WHAT THE EXERCISE ASKS: Each line of the listing where the string "screenshot" appears is to be identified and copied.

RAW DATA:

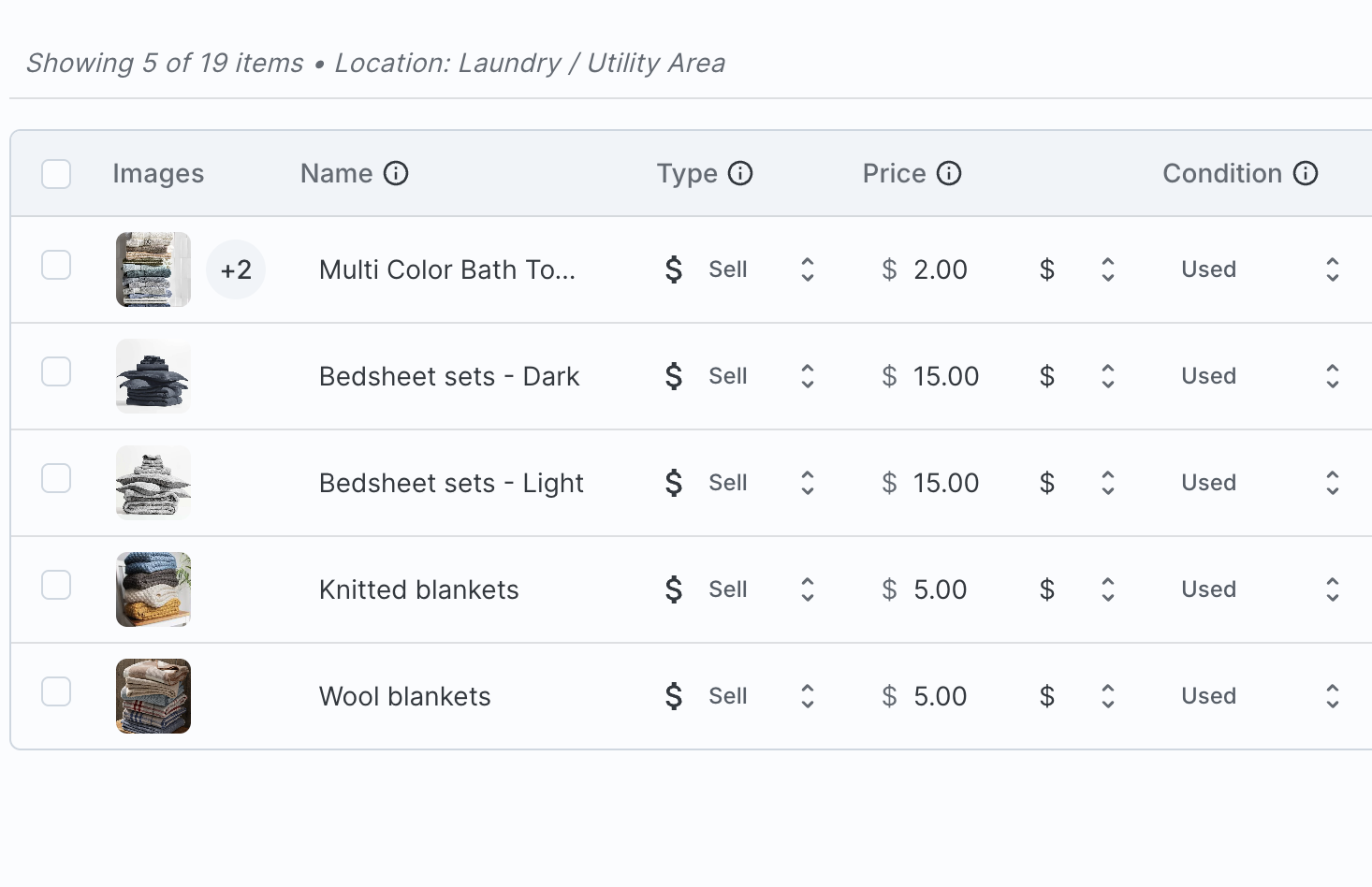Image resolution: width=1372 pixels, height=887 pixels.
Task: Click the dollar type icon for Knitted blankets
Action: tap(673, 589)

...

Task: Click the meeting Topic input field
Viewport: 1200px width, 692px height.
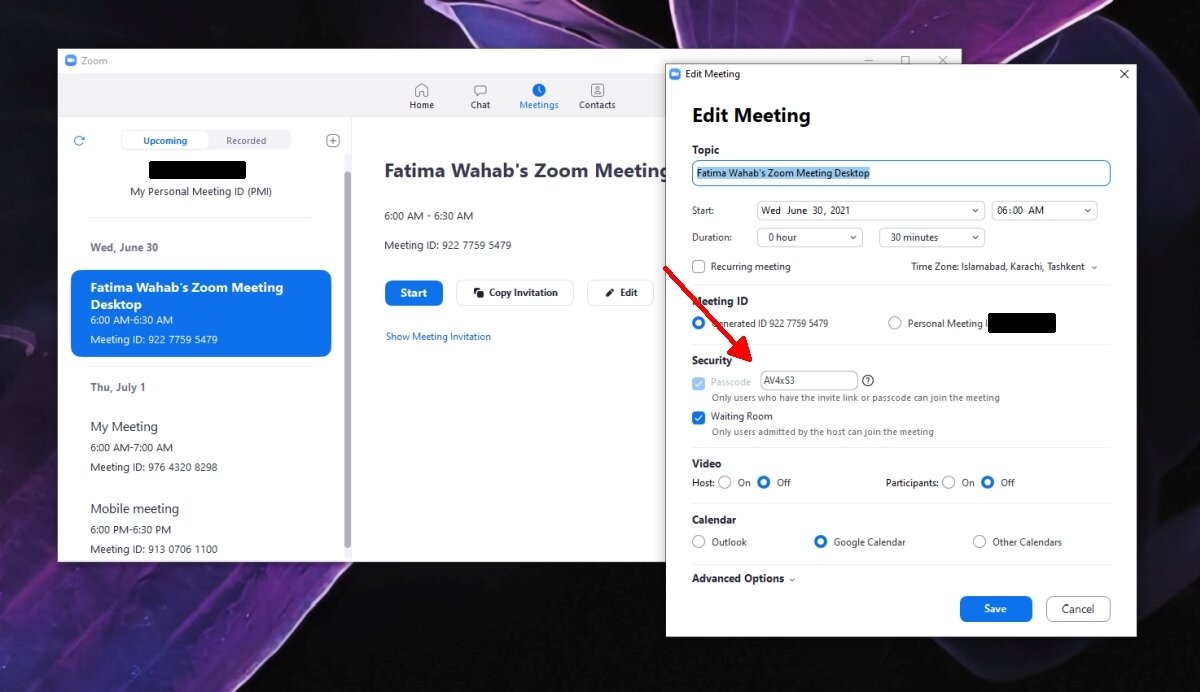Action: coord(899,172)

...

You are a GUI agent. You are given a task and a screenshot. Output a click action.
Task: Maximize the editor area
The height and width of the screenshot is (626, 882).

RESPONSE BOX:
You are a GUI agent. You are given a task and a screenshot. Output a click action.
The height and width of the screenshot is (626, 882).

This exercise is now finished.